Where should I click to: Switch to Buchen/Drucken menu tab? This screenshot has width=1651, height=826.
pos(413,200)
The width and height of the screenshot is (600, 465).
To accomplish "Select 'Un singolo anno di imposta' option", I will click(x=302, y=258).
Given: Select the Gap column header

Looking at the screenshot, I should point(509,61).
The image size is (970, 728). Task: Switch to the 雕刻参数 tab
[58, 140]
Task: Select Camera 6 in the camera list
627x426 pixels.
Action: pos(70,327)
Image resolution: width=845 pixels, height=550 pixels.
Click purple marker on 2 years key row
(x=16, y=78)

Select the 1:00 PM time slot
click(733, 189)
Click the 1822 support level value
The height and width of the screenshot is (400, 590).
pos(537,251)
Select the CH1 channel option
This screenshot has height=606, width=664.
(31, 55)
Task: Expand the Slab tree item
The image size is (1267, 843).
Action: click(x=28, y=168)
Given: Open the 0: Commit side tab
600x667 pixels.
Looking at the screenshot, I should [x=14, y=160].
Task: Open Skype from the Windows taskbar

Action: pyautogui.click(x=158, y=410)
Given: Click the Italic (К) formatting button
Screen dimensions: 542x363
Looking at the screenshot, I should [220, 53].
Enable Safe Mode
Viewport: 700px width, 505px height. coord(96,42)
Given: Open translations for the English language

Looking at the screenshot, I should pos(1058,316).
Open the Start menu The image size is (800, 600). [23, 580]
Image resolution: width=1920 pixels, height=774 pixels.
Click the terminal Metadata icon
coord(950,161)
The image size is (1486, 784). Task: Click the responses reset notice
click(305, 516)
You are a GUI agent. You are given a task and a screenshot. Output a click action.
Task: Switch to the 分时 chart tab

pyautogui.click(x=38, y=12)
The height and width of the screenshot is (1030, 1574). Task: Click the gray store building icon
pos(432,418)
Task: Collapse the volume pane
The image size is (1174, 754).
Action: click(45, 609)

^^^^^^^^^^^^^^^^

Task details: Produce an exact copy of every entry above.

Completed task:
Where should I click to: Switch to Buchen/Drucken menu tab? This screenshot has width=1651, height=826.
pos(413,200)
The width and height of the screenshot is (600, 465).
To accomplish "Select 'Un singolo anno di imposta' option", I will click(x=302, y=258).
Given: Select the Gap column header

Looking at the screenshot, I should point(509,61).
The image size is (970, 728). Task: Switch to the 雕刻参数 tab
[58, 140]
Task: Select Camera 6 in the camera list
627x426 pixels.
Action: pos(70,327)
Image resolution: width=845 pixels, height=550 pixels.
Click purple marker on 2 years key row
(x=16, y=78)

Select the 1:00 PM time slot
click(733, 189)
Click the 1822 support level value
The height and width of the screenshot is (400, 590).
pos(537,251)
Select the CH1 channel option
This screenshot has height=606, width=664.
(31, 55)
Task: Expand the Slab tree item
The image size is (1267, 843).
Action: click(x=28, y=168)
Given: Open the 0: Commit side tab
600x667 pixels.
Looking at the screenshot, I should [x=14, y=160].
Task: Open Skype from the Windows taskbar

Action: pyautogui.click(x=158, y=410)
Given: Click the Italic (К) formatting button
Screen dimensions: 542x363
Looking at the screenshot, I should [220, 53].
Enable Safe Mode
Viewport: 700px width, 505px height. coord(96,42)
Given: Open translations for the English language

Looking at the screenshot, I should pos(1058,316).
Open the Start menu The image size is (800, 600). [23, 580]
Image resolution: width=1920 pixels, height=774 pixels.
Click the terminal Metadata icon
coord(950,161)
The image size is (1486, 784). Task: Click the responses reset notice
click(305, 516)
You are a GUI agent. You are given a task and a screenshot. Output a click action.
Task: Switch to the 分时 chart tab

pyautogui.click(x=38, y=12)
The height and width of the screenshot is (1030, 1574). Task: Click the gray store building icon
pos(432,418)
Task: Collapse the volume pane
The image size is (1174, 754).
Action: click(45, 609)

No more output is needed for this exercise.